The University of Delaware IT Research Computing team wishes you a festive and happy holiday season. The year 2018 has seen growth in HPC support, with the hiring of a Scientific Applications Consultant and the purchase of the Caviness cluster. We’re hopeful that 2019 will see our services continue to expand.
Three major initiatives are underway that require the attention of all stakeholders and their research groups beginning January 2019:
- Expansion of Caviness Cluster: design phase of next generation, input needed on types of nodes and quantities, acquisition expected 1st quarter 2019
Mills compute nodes will be shutdown and removed: early 2019 to make room for Caviness next generation
Scheduled Farber maintenance: Monday, January 28, 2019
Additional Capacity in Caviness Cluster
Part of that expansion will be the procurement of the second generation of hardware in the Caviness cluster. Since the cluster was designed with growth in mind, adding capacity is a matter of designing, purchasing, and connecting new racks. We are currently in the design phase and have been working with Penguin on the basics:
- The first generation compute nodes used Intel’s Broadwell processor; some stakeholders have voiced their desire for a newer Intel processor. Intel Skylake processors demonstrate overall higher performance for general HPC workloads. Current pricing from Intel does place Skylake nodes at a higher price point than the Broadwell nodes.
- The popularity among stakeholders of large and extra-large memory nodes in the first generation of Caviness seems to indicate that larger memory sizes are preferred, so for the second generation we’ve increased the baseline from 128 GiB to 384 GiB. The large and extra-large sizes would be 768 GiB and 1 TiB, respectively.
- The first generation GPU nodes used nVidia’s Pascal; some stakeholders have requested a newer GPU model be used. The nVidia Volta features 42% more CUDA cores plus tensor cores (not present in the Pascal) that can greatly accelerate AI/ML work loads. The Volta is priced higher and would also increase the per-node price.
Arriving at a solid idea of the kinds and quantities of nodes you, the stakeholders, would like to see in this addition to Caviness is critical. We will be sharing a Google form with you soon to gather this information. From there, we will propose and distribute a complete design specification — with pricing information included — for your review. We are hopeful that this process will be quick enough to get the addition procured within the first quarter of 2019.

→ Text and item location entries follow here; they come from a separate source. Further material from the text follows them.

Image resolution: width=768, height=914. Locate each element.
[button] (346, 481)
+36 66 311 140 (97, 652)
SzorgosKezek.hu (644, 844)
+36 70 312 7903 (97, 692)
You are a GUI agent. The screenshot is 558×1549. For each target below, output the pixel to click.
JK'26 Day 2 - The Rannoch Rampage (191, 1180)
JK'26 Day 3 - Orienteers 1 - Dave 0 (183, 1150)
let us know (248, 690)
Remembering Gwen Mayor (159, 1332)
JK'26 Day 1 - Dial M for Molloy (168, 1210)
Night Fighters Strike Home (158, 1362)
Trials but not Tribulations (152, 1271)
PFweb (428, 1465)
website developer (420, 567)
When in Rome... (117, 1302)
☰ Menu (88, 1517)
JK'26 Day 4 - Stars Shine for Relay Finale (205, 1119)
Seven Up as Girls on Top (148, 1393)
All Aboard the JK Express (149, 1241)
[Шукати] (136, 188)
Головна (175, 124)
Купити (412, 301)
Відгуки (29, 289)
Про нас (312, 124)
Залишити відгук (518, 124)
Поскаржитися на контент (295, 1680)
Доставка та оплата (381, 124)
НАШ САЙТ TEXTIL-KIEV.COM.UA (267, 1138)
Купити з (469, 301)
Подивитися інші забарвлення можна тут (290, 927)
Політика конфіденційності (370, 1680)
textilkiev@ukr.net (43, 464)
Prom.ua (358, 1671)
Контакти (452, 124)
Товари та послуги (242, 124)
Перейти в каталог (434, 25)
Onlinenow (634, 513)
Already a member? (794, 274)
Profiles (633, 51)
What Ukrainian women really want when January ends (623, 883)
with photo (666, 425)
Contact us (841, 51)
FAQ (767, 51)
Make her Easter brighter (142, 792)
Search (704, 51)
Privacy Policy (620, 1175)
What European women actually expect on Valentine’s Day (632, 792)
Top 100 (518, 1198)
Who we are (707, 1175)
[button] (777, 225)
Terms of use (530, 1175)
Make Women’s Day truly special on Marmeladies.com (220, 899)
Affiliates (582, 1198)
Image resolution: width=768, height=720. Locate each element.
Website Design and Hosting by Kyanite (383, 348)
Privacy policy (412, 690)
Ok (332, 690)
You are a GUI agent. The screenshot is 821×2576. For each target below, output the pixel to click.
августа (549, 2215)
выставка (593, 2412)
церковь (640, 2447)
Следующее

Adding to Caviness will require additional floorspace in the data center. Though Mills officially met its end of support at the start of 2017, it has remained online since then and continues to process user workloads (though in diminishing capacity). To make room for the expansion of Caviness, the remainder of Mills compute nodes will be shutdown and removed in early 2019.
- The cluster’s head node will be taken offline and upgraded with a newer OS to address security concerns deriving from the age of the OS currently in-use. The head node will be brought back online for an additional period of time to serve as a file access gateway to /archive, /lustre/work, and user home directories. Please note that /lustre/scratch will not remain online for the additional period of access, so any important data thereon must be moved prior to the shutdown.
- Workgroups are strongly encouraged to begin planning for the migration of their important data off Mills storage if they have not done so already. Feel free to contact the IT HPC team if you need assistance with that process.
In previous years, the month of July has contained scheduled downtime of Mills and Farber for the application of OS patches and general cleanup of the systems. In 2018, the construction and deployment of Caviness indefinitely delayed this annual event. Annual patching helps keep these large-scale shared systems properly secured, so beginning on Monday, January 28, Farber will be taken offline for annual maintenance. Users will not have access to the cluster and should expect all active jobs to be killed, since compute nodes will require reboots. More details on the scope and length of the maintenance period will be made available as we continue to plan for it.